* TASK PROMPT *
Copy the records without any change, from the line that contains "Where should I click to: Open" through the line that contains "click(x=341, y=361)", including both of those lines.

(Records contained in a dataset)

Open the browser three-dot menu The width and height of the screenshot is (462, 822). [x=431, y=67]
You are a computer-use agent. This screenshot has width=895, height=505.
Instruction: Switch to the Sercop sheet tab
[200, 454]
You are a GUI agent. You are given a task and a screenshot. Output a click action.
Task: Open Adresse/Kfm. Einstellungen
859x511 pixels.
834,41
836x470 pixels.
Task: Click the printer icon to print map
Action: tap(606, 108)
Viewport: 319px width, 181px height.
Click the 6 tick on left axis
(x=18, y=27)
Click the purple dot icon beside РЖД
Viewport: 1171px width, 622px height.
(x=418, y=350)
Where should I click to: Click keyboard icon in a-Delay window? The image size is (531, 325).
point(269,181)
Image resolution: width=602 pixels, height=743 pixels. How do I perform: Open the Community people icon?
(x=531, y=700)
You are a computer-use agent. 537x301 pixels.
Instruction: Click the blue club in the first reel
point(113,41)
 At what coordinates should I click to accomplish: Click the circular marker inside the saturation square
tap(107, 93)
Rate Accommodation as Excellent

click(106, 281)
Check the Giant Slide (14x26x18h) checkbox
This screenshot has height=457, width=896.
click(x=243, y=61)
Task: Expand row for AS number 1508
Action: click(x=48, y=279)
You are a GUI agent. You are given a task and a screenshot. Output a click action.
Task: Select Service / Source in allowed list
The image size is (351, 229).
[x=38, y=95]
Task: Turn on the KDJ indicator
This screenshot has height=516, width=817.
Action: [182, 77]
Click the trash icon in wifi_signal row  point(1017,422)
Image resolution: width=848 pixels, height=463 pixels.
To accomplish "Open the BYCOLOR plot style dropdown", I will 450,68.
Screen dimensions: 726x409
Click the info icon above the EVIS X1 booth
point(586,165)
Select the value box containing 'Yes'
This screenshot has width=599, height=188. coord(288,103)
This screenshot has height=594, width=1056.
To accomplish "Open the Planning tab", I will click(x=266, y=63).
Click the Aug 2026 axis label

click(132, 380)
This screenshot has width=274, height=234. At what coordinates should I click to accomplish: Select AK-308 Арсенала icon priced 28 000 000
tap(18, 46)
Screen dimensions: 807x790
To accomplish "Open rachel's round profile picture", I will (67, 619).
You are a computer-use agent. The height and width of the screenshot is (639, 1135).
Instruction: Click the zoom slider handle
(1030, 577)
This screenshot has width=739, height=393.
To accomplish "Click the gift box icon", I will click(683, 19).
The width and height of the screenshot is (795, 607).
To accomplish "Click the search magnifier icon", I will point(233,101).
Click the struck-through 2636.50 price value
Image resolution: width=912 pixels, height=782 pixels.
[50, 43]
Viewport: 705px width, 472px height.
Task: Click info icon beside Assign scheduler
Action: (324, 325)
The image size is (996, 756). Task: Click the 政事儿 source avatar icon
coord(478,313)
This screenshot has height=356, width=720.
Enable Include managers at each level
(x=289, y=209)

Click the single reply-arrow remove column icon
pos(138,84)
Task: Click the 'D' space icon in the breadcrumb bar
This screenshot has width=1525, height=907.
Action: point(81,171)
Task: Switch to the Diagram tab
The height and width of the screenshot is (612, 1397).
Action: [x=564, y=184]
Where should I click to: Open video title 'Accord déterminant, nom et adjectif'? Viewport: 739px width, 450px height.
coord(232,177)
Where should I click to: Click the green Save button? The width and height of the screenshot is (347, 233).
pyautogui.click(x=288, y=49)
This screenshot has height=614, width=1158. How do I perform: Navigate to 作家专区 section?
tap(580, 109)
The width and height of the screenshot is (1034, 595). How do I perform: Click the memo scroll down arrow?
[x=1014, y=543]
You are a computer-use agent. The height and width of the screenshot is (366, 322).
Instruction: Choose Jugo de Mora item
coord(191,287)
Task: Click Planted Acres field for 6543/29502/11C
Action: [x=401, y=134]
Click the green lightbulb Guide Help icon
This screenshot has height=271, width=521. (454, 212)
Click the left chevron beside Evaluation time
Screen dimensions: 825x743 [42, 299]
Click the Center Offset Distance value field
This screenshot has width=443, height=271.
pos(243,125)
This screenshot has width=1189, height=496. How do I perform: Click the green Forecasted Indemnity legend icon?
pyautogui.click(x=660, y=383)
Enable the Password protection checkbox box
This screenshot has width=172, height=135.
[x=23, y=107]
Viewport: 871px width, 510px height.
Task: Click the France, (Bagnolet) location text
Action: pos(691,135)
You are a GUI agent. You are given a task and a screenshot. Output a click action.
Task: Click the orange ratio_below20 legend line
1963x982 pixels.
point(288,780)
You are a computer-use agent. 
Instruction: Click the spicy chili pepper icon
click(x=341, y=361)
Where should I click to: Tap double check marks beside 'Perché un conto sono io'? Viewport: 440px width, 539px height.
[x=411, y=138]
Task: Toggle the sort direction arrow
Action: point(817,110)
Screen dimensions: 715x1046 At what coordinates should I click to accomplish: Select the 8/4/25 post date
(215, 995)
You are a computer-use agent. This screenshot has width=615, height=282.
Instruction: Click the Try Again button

* REPLY *
Where should I click to: Open video title 'Accord déterminant, nom et adjectif'? Viewport: 739px width, 450px height.
coord(232,177)
Where should I click to: Click the green Save button? The width and height of the screenshot is (347, 233).
pyautogui.click(x=288, y=49)
This screenshot has height=614, width=1158. How do I perform: Navigate to 作家专区 section?
tap(580, 109)
The width and height of the screenshot is (1034, 595). How do I perform: Click the memo scroll down arrow?
[x=1014, y=543]
You are a computer-use agent. The height and width of the screenshot is (366, 322).
Instruction: Choose Jugo de Mora item
coord(191,287)
Task: Click Planted Acres field for 6543/29502/11C
Action: [x=401, y=134]
Click the green lightbulb Guide Help icon
This screenshot has height=271, width=521. (454, 212)
Click the left chevron beside Evaluation time
Screen dimensions: 825x743 [42, 299]
Click the Center Offset Distance value field
This screenshot has width=443, height=271.
pos(243,125)
This screenshot has width=1189, height=496. How do I perform: Click the green Forecasted Indemnity legend icon?
pyautogui.click(x=660, y=383)
Enable the Password protection checkbox box
This screenshot has width=172, height=135.
[x=23, y=107]
Viewport: 871px width, 510px height.
Task: Click the France, (Bagnolet) location text
Action: pos(691,135)
You are a GUI agent. You are given a task and a screenshot. Output a click action.
Task: Click the orange ratio_below20 legend line
1963x982 pixels.
point(288,780)
You are a computer-use agent. 
Instruction: Click the spicy chili pepper icon
click(x=341, y=361)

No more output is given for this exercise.